As for my peers in the press, well – they weren’t laying rose petals in anticipation of my arrival, either. To date, the only newsrooms that have ever acknowledged our existence by reporting our investigations or promoting our work are Newsbook and The Maltese Herald.

Everyone else quietly reads our work and says nothing about it. Some have outright refused to work with us on specific projects which, ironically, would have granted them a platform to amplify their own work. But, whether they like it or not, I have a seat at the table, and nobody gets to say otherwise.

The only reason I am publishing these numbers is to give everyone a clear picture before announcing any future decisions about this website.

At the moment, I am in no position to do that. I do not have the answers which I myself desperately need to figure out the way forward.

There is only so much one individual can endure and it has come to the point where the sacrifice required to sustain this project on a professional level impinges on the most basic aspects of my well-being. Though I went into this with no expectations, I definitely went into it with a lot of hope that people would recognise the genuine nature of my endeavours and contribute once the use case has been proven to them.

Knowing that this didn’t happen as much as I would have liked it to is, quite frankly, a whole load of stress to process, a task which I am yet to fully complete.

Fact number one is that in spite of my very best efforts, less than 0.2% of this website’s audience over the past twelve months felt that rewarding those efforts with enough money to sustain them was a worthy investment.

Fact number two is that this website’s unparalleled independence from commercial and state-owned interests is directly proportional to how many people make that same call.

Fact number three is that not enough people made that call, and so, here I am at 3.45am on a Thursday, grappling with the ramifications of all that.
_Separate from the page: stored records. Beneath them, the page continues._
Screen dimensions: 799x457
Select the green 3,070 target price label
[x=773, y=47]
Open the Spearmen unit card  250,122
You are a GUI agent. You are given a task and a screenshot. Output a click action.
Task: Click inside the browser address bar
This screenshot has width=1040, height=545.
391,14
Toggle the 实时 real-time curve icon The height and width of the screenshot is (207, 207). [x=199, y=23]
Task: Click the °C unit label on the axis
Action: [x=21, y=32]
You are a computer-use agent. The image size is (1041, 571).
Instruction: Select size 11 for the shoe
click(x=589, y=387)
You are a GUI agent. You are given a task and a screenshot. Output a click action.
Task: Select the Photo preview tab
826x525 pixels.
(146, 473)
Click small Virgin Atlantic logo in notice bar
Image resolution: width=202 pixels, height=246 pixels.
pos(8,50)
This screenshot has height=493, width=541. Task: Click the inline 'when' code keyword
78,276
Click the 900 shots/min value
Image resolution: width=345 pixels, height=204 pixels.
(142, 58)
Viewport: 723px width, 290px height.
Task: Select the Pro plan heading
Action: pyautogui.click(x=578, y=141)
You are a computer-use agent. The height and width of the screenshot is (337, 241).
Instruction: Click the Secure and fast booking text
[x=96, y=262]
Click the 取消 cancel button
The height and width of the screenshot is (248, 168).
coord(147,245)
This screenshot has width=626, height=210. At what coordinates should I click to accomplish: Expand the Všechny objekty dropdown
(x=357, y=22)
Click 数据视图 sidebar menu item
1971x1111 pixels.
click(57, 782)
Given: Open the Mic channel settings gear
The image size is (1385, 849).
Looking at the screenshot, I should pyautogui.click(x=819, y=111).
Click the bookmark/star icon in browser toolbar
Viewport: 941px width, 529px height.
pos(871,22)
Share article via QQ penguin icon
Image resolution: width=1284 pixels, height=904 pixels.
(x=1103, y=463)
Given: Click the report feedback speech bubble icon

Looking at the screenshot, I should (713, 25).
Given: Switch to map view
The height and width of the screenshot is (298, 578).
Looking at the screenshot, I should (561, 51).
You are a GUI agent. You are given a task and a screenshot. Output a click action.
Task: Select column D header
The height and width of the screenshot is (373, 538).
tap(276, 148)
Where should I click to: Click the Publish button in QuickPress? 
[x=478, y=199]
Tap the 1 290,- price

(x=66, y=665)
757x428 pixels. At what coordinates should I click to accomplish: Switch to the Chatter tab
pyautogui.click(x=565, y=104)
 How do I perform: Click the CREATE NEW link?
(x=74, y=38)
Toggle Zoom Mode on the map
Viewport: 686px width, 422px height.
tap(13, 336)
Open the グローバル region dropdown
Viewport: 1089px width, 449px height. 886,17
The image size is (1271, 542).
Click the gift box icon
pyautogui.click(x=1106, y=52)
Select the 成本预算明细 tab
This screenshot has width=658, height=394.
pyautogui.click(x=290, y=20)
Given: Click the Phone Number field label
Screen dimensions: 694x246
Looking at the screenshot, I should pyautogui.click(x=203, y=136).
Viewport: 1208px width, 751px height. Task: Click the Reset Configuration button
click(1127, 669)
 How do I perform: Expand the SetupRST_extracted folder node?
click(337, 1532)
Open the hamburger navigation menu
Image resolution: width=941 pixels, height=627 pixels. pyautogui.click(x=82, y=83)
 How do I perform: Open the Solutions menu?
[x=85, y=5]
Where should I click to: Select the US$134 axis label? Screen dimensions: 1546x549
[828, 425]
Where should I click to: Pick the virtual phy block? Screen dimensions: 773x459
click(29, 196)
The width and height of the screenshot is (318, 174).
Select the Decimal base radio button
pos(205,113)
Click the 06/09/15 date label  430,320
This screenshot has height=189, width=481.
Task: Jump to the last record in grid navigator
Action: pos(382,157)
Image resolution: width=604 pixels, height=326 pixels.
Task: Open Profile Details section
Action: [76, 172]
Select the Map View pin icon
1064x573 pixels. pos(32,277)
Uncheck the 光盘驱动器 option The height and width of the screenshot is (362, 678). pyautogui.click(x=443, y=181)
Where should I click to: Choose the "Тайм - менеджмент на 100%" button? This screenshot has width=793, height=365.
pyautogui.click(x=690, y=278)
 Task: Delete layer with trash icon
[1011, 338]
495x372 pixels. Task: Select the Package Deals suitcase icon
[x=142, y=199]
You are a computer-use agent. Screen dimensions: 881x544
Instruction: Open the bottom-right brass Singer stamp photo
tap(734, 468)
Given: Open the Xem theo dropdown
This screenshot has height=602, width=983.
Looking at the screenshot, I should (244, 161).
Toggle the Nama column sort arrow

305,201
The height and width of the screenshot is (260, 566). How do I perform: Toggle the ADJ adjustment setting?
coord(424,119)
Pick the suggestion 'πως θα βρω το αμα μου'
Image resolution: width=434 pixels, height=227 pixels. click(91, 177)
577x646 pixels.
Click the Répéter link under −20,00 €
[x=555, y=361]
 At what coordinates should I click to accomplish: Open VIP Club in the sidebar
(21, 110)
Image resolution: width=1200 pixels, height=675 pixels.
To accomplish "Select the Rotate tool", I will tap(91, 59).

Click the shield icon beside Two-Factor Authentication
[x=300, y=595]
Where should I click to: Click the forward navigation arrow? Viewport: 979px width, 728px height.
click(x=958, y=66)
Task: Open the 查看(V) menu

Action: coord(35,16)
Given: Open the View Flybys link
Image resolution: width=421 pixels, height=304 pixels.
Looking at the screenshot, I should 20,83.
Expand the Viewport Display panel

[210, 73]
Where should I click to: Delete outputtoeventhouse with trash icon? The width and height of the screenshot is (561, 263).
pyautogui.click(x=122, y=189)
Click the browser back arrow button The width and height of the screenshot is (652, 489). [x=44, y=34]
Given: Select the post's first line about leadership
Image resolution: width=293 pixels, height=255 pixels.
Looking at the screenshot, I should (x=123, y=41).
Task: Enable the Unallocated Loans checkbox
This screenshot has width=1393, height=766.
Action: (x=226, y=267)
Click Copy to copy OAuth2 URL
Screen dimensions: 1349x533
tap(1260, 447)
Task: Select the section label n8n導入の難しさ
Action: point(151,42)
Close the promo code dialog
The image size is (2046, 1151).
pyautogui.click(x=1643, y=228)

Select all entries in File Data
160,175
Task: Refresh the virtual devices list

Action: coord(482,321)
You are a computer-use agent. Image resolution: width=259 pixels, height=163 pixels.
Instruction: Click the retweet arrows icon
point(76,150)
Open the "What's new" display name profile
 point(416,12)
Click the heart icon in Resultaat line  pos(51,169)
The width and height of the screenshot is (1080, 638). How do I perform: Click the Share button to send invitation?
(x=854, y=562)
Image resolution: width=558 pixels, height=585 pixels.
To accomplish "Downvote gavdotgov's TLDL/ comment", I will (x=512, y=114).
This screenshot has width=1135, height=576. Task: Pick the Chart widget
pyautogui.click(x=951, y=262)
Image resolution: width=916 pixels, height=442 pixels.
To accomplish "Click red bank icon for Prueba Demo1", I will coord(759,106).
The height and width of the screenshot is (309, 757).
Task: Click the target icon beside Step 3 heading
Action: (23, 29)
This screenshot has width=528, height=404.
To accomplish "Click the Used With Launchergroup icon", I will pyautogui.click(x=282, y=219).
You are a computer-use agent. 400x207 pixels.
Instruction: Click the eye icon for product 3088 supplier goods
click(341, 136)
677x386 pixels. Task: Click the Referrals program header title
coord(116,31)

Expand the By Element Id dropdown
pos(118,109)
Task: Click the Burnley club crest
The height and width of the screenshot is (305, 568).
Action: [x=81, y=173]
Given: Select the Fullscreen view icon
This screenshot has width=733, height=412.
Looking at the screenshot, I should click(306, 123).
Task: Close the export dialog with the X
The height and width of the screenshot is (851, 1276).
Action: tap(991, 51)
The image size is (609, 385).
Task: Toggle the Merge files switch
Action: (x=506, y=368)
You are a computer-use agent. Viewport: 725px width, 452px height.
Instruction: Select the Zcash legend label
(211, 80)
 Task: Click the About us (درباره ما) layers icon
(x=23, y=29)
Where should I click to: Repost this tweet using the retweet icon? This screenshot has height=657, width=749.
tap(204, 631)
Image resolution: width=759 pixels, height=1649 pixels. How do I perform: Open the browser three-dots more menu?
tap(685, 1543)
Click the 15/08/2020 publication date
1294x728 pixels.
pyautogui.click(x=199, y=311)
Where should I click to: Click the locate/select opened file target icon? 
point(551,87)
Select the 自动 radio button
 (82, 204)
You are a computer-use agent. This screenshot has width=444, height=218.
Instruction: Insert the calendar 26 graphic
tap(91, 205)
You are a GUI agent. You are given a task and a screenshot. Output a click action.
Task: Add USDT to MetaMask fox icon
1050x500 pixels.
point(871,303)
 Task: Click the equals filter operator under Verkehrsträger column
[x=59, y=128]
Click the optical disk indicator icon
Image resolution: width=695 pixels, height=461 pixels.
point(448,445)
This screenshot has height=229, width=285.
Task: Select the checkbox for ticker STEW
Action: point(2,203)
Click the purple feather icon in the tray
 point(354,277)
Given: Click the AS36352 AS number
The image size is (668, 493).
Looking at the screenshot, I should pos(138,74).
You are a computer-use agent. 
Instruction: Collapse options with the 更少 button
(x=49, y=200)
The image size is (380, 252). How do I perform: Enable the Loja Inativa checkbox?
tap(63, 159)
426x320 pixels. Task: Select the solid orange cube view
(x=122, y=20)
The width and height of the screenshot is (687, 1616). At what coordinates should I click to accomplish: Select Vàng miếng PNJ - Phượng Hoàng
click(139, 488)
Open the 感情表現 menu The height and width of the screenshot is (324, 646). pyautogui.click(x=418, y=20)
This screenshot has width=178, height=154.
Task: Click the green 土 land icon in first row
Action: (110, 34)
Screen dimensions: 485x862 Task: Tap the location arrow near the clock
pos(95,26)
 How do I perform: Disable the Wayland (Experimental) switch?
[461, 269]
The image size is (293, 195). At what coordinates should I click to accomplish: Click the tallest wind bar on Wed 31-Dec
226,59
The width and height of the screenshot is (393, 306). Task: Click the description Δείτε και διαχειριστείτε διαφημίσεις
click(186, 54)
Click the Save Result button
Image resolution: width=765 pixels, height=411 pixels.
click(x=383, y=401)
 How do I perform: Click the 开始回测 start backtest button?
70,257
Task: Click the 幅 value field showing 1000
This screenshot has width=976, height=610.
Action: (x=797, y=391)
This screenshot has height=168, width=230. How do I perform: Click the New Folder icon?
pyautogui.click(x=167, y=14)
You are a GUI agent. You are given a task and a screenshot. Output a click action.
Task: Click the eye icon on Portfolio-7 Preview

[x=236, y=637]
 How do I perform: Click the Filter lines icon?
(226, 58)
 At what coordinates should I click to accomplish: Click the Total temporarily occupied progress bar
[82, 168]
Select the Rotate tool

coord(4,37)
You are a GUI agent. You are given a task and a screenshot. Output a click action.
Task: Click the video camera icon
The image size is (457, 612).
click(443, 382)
I hope to have those answers soon. But I’d be lying if I said that all this hasn’t affected me in a way which makes me want to quit the profession entirely. I love the work I do and I will chase a good story to the ends of the earth if I have to.

The problem is that it seems I have exhausted my abilities and still find myself far short of where I hoped to be by now.

The problem is that I had to spend weeks calling people to ask them for their hard-earned money when I should be spending my time chasing down politicians who have robbed our country blind.

In spite of all this, I find it incredibly comforting to know that some of you did dream the same dream. Some of you had enough faith in this project to fund it, even though you were all aware that it is an entirely untested experiment that would not be looked upon kindly by the powers that be.

Some of you understood the theoretical vision behind this project and gave it a fighting chance. I am eternally grateful to each and every single one of you, and intend to repay you by seeing this through somehow. Unless a miracle manifests itself in time for Christmas, this website’s footprint will probably have to shrink, but I promise to not let it wither entirely.

For now, I need to rest, recover, and figure out whether there is a way to keep my journalistic projects alive.

I hope the rest of the year brings you all some joy and respite in these trying times.